Top of Dataset excerpts

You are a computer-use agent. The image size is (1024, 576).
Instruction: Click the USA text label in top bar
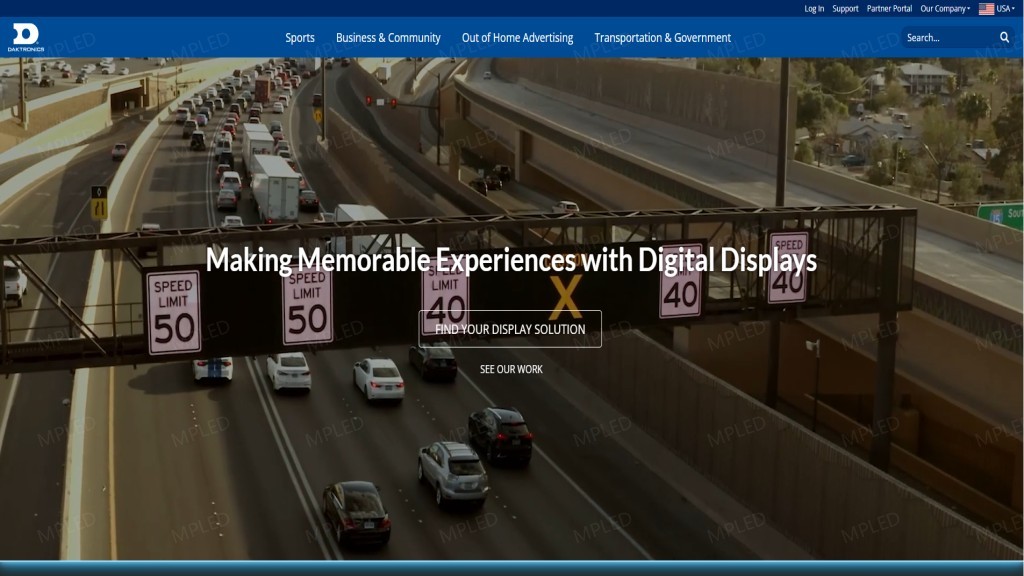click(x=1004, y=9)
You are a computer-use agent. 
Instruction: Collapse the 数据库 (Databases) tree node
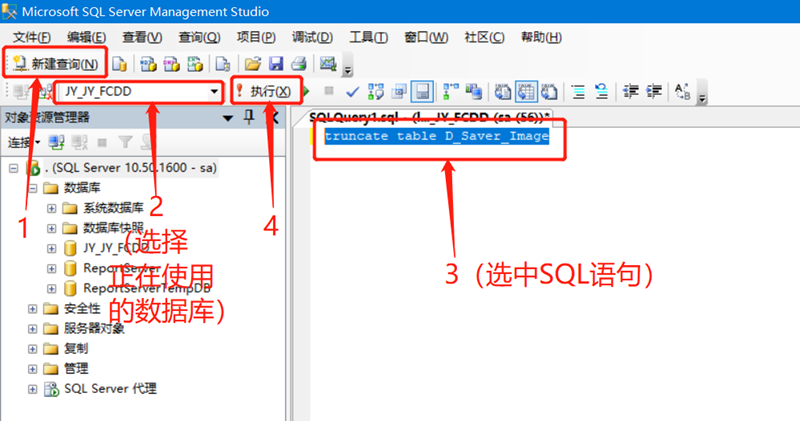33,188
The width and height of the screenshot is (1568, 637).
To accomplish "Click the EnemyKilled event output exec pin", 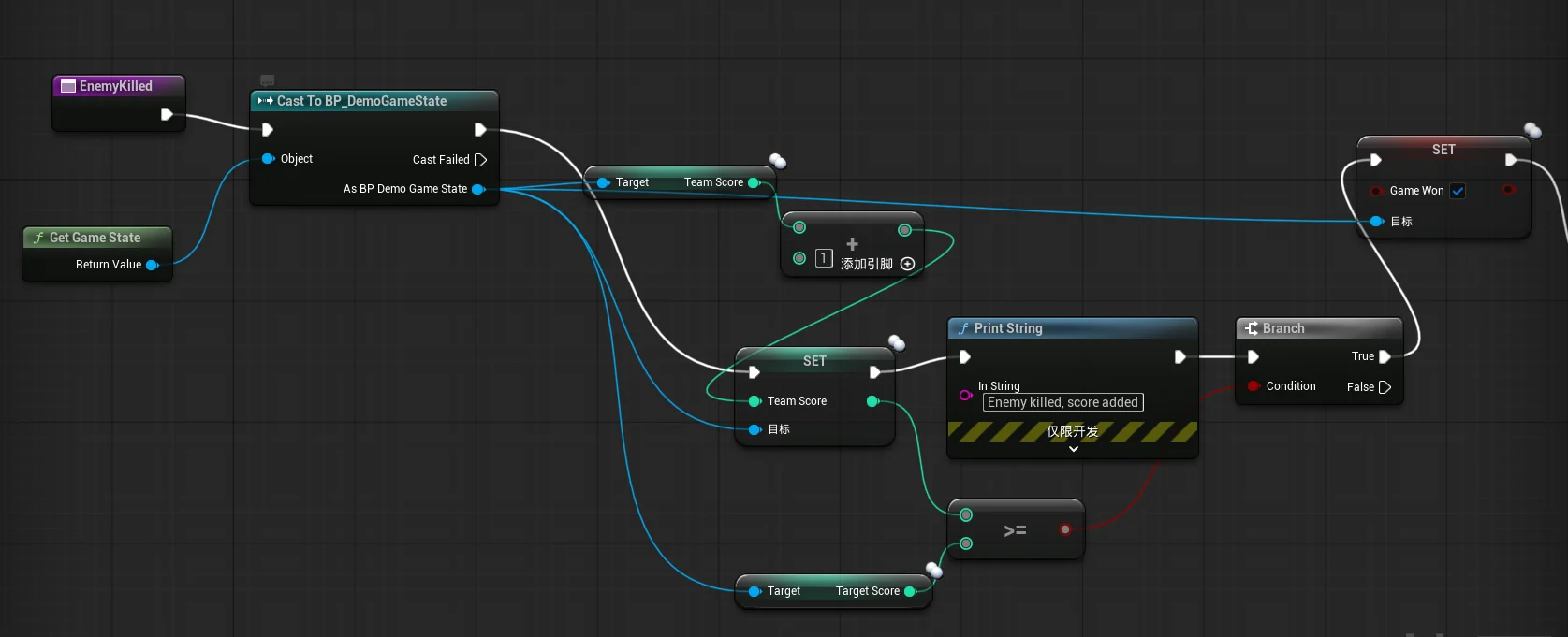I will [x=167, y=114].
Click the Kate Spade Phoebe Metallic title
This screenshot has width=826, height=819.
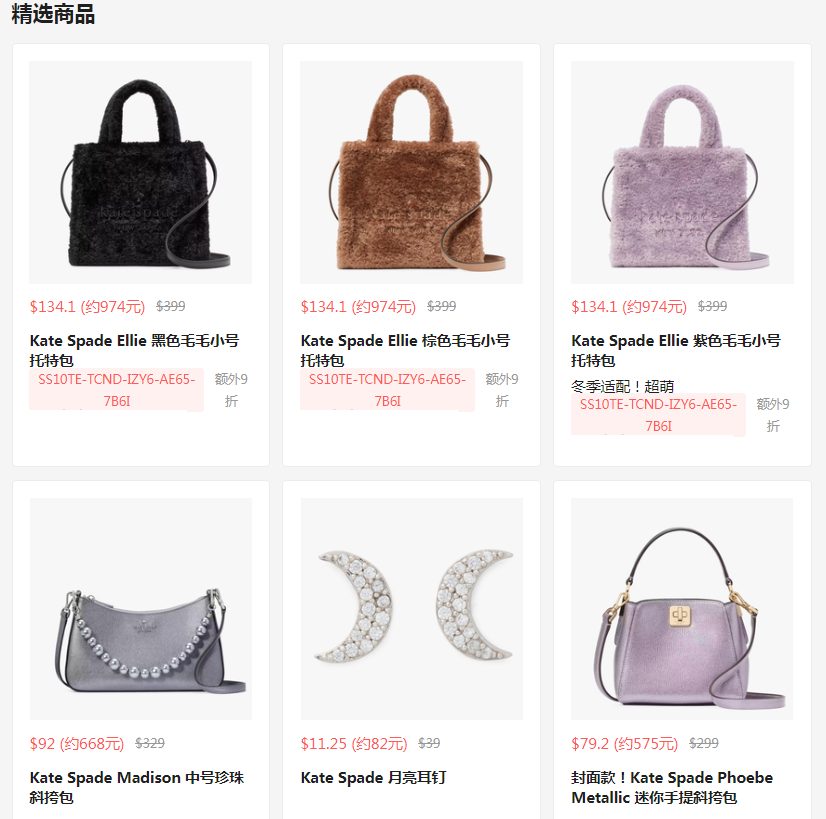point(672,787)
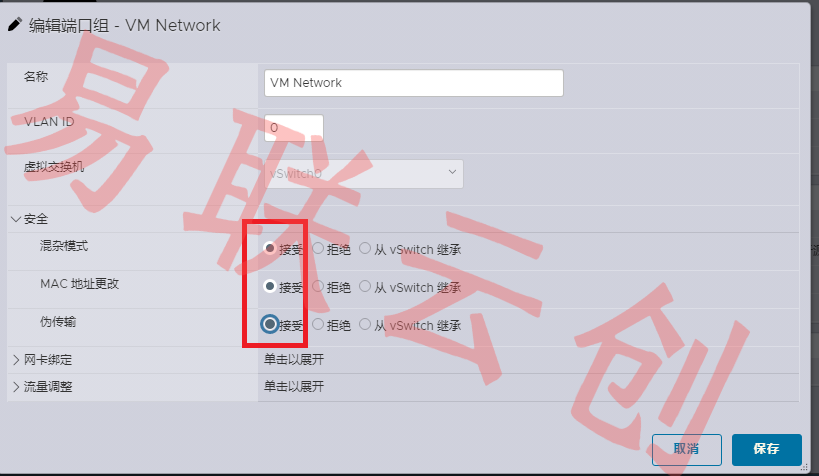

Bottom of Dataset excerpts

**About this exercise:**
No pictures go in the copy. Retype exactly the lines from the one with "Click the Kate Spade Phoebe Metallic title" through the last line of the entries above, both included, and nothing more.

**Result of the exercise:**
Click the Kate Spade Phoebe Metallic title
This screenshot has width=826, height=819.
point(672,787)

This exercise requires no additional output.